On the other hand hitting Georgia on 95 south really shows the advantage of adding a third lane. Hard to argue with that example.




It shows the short term advantages of adding a lane. It pays no mind to what sort of development the new, higher traffic flow will bring, and how that will eventually doom that third lane addition to be just as congested as before. The solution isn’t adding more capacity to roads, it’s getting more people and things off the roads and onto alternative means of transportation.


Make alternative means better (chiefly faster or overall cheaper) and people will adopt them. People might not all be geniuses, but they’re not stupid.


Add the externalities to the cost of transport and then you can discuss the cost


Corollary: when people can’t see the externalities, they reach decisions that logically ignore them.

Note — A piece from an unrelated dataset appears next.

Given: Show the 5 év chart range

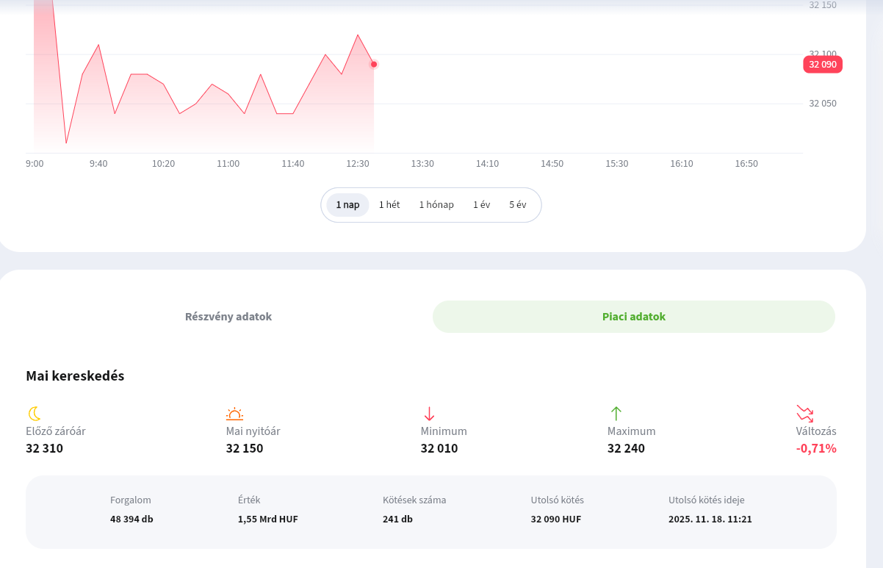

You're assuming that satisfying demand is not a good. You're also arguing that we should wear a hair-shirt until the rapture. (If the alternatives can't compete with relatively good traffic, if they're only used when nothing else works, how good are they.)


> On the other hand hitting Georgia on 95 south really shows the advantage of adding a third lane. Hard to argue with that example.

Road widening projects are usually pretty easy to argue against, though winning these arguments is usually based on emotions and political clout and not an actual rational perspective.

A couple questions that are always good to ask is:

1) When the road was built or last expanded, was it clogged with drivers right away?

2) Does the extension narrow back to fewer lanes at some point?

Give any road extension a couple of years and drivers will be asking for an additional lane on that same road, and/or you’ll be moving the target to the next ‘bottleneck’ down the line.


So why have two lanes over 1 lane? If you have two roads merging for a few miles then splitting, going to one lane will cause a bottleneck

Obviously there is a point where an extra lane is useful and a point where dropping a lane is useful.

Other questions you ask - when the road was built did traffic in nearby roads drop, did you get fewer cars rat-running through residential areas, is the increased traffic because of closure of rat runs making travel in the congested freeway more attractive despite the lack of capacity.

There’s other long term questions too, did the freeway allow people to live further from their destination, encourage longer or more frequent journeys, although the answer to that could be positive or negative depending on your viewpoint. Eventually you get to asking “is the motor car a good thing or a bad thing”.